Report how many lines of the listing include the word "comment"; nothing else should be written.

[Listed records Boundary: Start]

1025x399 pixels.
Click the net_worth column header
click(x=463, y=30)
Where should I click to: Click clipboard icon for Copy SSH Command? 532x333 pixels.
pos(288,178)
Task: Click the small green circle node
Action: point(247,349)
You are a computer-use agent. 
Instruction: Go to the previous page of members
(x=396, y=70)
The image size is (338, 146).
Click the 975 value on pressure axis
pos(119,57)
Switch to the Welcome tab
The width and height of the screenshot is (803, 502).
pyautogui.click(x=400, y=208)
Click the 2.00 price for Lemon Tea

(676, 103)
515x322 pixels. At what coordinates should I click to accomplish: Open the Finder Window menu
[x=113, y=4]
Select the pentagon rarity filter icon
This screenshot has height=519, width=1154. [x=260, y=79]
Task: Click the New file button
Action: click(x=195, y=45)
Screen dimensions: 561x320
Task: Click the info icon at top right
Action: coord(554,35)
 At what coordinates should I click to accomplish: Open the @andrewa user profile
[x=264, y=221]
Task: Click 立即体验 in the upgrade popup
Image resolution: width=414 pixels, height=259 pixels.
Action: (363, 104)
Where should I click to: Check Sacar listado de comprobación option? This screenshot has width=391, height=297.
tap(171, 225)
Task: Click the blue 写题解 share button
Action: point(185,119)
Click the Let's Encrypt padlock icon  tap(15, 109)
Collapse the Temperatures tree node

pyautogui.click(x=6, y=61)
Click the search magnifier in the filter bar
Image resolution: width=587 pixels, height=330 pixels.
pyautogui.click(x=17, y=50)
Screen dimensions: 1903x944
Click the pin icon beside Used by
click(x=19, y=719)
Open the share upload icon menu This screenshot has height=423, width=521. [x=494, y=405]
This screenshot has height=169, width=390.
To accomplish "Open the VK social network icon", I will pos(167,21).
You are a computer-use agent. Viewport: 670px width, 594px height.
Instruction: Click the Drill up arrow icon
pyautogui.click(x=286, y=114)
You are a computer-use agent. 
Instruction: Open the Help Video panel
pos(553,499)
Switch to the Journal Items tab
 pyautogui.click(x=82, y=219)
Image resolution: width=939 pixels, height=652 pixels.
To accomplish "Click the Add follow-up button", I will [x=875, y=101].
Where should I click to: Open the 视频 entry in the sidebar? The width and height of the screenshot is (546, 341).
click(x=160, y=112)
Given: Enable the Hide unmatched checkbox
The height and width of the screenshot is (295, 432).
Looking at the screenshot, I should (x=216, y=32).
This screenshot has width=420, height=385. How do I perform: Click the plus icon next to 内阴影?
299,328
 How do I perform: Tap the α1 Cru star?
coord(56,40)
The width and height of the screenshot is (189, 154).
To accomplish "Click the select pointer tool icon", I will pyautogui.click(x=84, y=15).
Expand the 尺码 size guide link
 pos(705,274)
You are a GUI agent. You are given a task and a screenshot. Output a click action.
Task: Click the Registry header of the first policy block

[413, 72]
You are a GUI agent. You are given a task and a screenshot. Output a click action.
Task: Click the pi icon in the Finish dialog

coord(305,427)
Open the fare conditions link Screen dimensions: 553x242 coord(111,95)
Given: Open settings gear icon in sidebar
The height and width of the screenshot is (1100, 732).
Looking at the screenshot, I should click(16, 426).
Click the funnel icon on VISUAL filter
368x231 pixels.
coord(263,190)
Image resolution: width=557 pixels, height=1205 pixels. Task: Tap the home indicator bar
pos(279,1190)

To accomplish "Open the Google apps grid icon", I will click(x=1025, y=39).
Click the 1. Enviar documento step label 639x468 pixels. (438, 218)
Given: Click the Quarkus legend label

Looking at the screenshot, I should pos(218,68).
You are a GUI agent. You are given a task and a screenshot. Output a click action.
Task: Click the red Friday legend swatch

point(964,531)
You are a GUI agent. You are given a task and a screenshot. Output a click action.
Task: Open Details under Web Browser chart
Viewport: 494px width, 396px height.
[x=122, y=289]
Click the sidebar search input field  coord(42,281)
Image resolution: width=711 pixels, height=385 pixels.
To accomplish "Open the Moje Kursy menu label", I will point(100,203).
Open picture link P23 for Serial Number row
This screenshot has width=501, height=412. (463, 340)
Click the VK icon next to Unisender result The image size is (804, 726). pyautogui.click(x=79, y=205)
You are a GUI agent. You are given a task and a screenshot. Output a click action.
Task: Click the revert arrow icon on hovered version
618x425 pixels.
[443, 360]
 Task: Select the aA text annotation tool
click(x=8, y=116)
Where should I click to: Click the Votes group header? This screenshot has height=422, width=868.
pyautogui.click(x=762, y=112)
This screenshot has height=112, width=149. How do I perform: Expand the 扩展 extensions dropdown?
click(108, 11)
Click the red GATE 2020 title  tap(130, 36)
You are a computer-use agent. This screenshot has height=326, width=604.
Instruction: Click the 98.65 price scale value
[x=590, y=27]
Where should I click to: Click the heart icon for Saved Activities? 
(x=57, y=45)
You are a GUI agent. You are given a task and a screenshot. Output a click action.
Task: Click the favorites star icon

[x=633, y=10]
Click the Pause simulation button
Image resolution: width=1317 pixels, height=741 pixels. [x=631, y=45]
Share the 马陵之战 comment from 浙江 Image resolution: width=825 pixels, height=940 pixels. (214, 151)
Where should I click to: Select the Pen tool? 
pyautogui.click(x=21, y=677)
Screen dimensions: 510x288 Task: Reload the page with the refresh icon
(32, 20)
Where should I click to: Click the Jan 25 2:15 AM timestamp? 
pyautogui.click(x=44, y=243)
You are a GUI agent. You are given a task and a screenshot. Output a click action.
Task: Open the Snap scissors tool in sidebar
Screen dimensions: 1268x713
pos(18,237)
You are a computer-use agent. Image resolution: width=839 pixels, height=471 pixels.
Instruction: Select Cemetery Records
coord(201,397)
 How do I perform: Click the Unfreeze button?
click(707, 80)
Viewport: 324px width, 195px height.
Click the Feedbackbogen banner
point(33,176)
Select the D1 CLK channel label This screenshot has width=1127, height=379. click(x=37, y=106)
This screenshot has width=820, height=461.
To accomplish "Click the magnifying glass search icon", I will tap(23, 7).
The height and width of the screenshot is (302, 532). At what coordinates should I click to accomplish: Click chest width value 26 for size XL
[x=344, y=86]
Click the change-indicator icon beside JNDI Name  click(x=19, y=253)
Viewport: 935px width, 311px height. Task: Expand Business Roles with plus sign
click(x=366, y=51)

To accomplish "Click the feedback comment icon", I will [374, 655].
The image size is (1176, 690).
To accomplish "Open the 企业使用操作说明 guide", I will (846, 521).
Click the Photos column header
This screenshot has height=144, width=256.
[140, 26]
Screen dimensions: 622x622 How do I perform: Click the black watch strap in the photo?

[Listed records Boundary: End]

* _Solution for this problem_
2